Man must have food and fiber. All food and natural fibers require

water for their production. Agriculture, faced with increasing competition

for water and an increasing demand for its products, must become more

efficient in its use of water. Using water more efficiently is a problem

not confined to agriculture in the United States. Growing populations all

over the world point up sharply the need for better use of limited water

resources, especially in semiarid and arid regions, and for more research

information on how this may be achieved. Fertilizers, when needed, are

among the best tools for increasing production of food and fiber, but

what happens to water demands when fertilizers are used?

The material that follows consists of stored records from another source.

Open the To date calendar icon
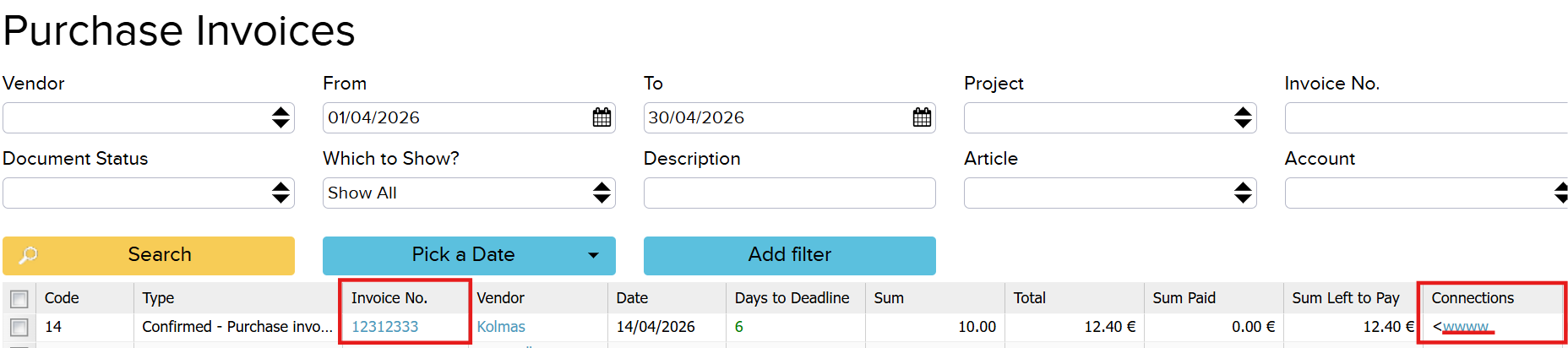This screenshot has height=348, width=1568. (x=922, y=117)
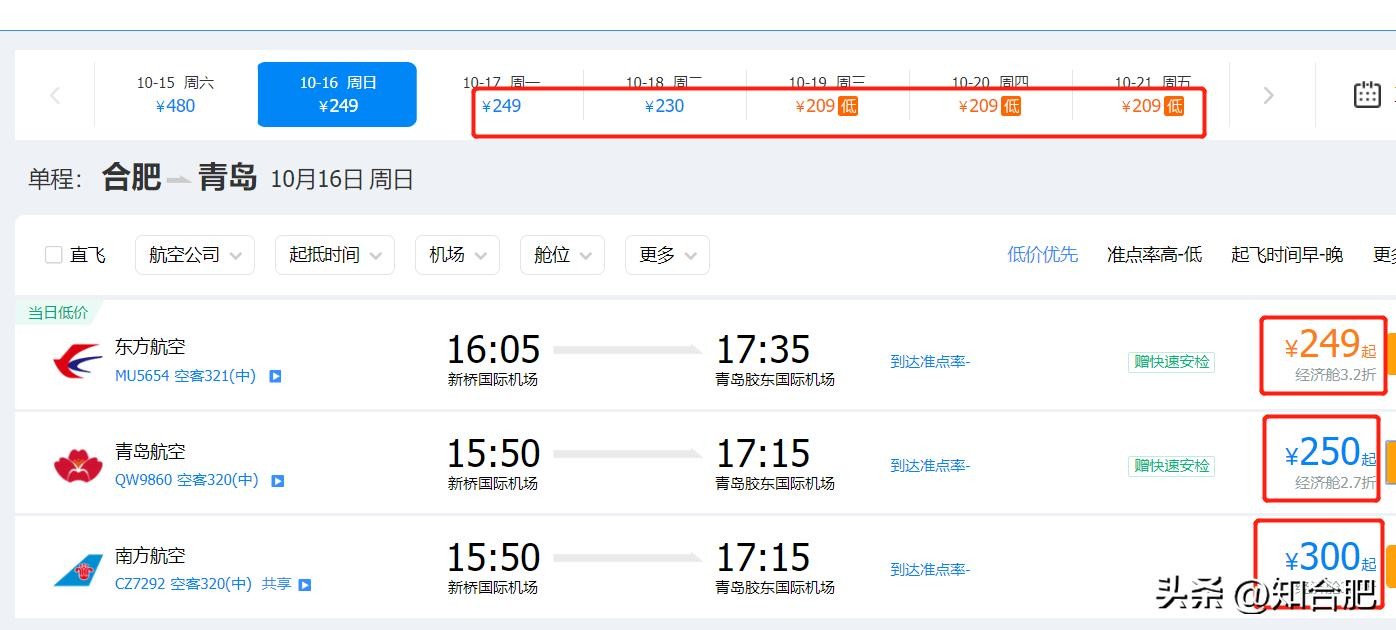The width and height of the screenshot is (1396, 630).
Task: Click the previous dates arrow
Action: click(55, 95)
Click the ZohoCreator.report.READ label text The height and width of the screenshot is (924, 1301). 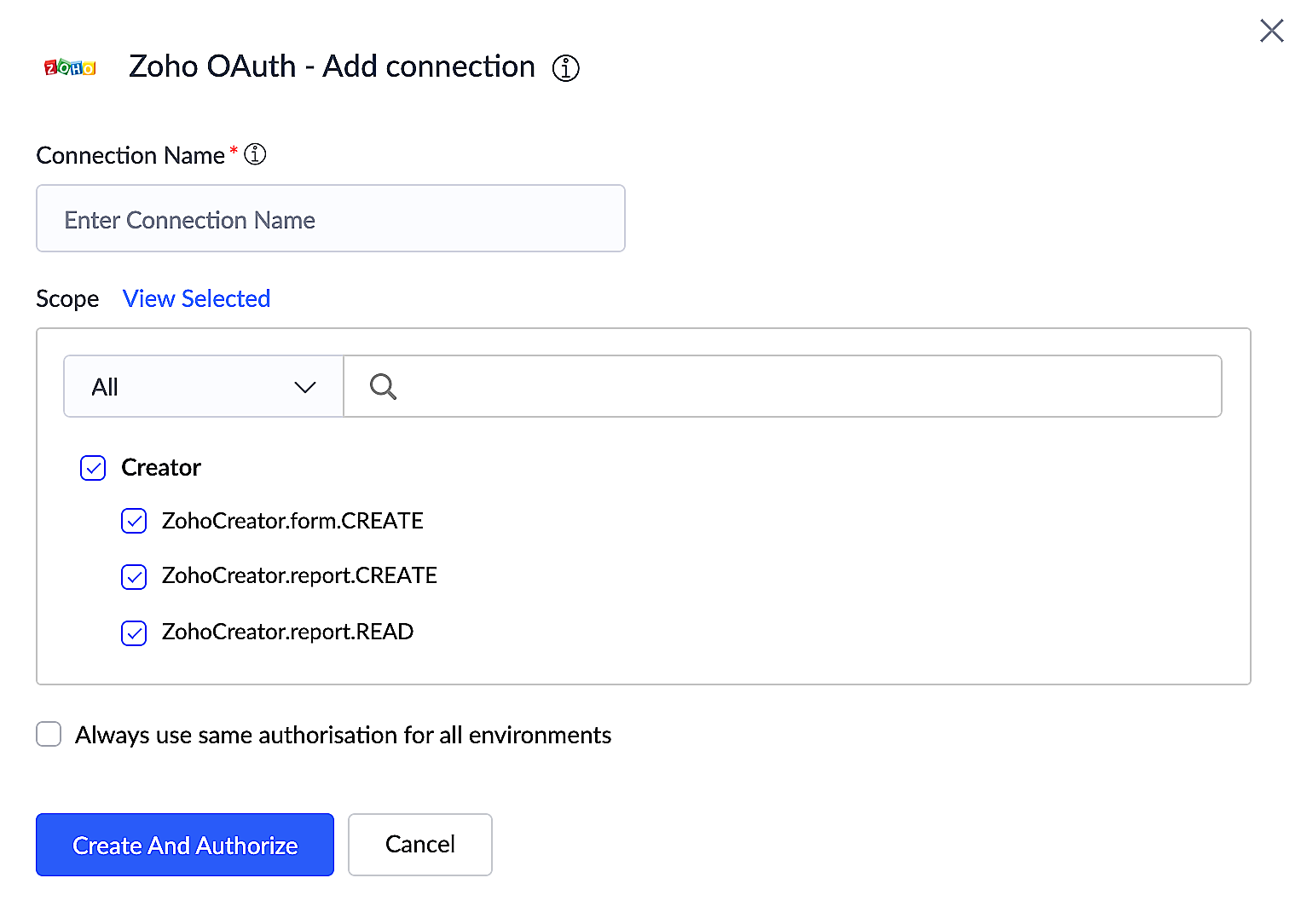click(x=287, y=632)
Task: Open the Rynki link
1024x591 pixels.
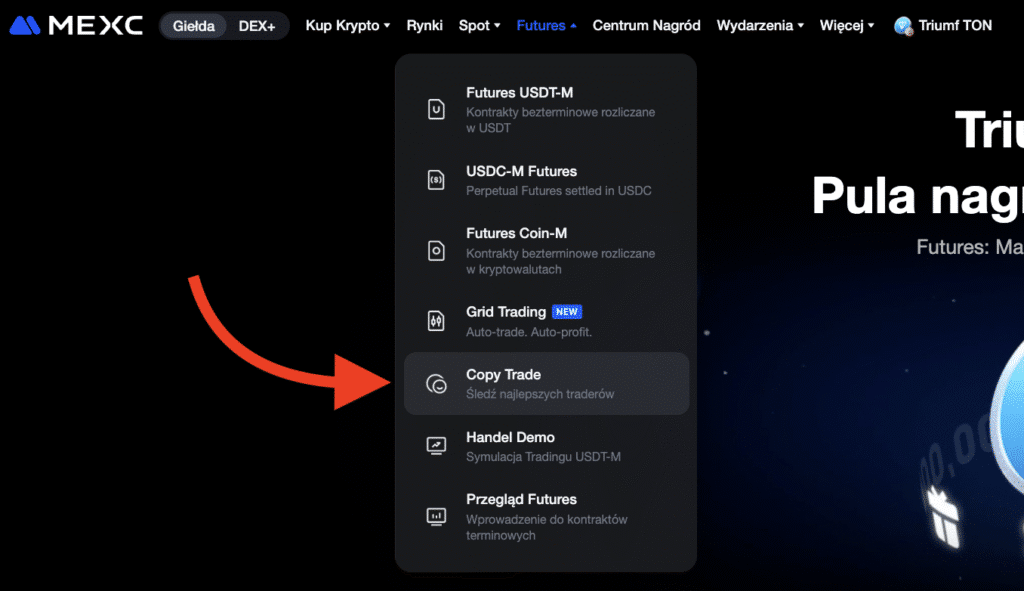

Many farmers and irrigation technicians have the impression that,

when fertilizers are used, water requirements are greatly increased

because the crop is larger. The following are some excerpts from a recent

report on irrigation requirements : “The estimated water requirements

of small grains are 12, 15, and 18 acre-inches per ton of yield on soils

of land classes 1, 2, and 3, respectively. . . . The water requirement of

potatoes has been estimated for the purpose of this report as 2.0 and

2.5 acre-inches per ton of yield . . . sugar beets will require 1.5 and

2.0 acre-inches of water per ton of yield on class 1 and 2 lands . . .” The

important part of these statements is not that water is required on poor

land of class 3 compared to the best land of class 1,which is undoubtedly

true, but rather that within a land class the water requirement is proportional to yield. Since proper use of fertilizers on a land class is one

way to increase yields, it follows from this statement that fertilizers will

increase water demands. Here is another statement, made by a county

agent at a dinner honoring winners in a corn-growing contest, connecting

higher yields with higher irrigation requirements: “The high plant

populations used today require six to eight irrigations instead of the two

that growers used before.”

The view that yields twice as large require twice as much water is

one extreme point of view. The other extreme may be that yield of

crop has no effect on water requirements. Empirical and aerodynamic

methods of estimating evapotranspiration do not allow for fertilization

and size of the crop. The Blaney-Criddle (1950) method, widely used in



and and semiarid regions to estimate consumptive use of water, uses

only mean monthly temperature, monthly percentage of annual daytime

hours, and an empirical coefficient, characteristic of the crop, to estimate

consumptive use for the season. In the Penman (1948, 195613) formula

the variables are sunshine duration, temperature, wind velocity, and

relative humidity. Only air temperature is used in the Thornthwaite

(1948) formula.

This viewpoint is based on the fact that evapotranspiration is a

physical process and that when water is nonlimiting, evapotranspiration

is almost entirely a function of meteorological conditions and is dependent “scarcely at all on the nature of the vegetation as long as it is green

(i.e., in a stage of vegetative growth) and effectively covers the soil”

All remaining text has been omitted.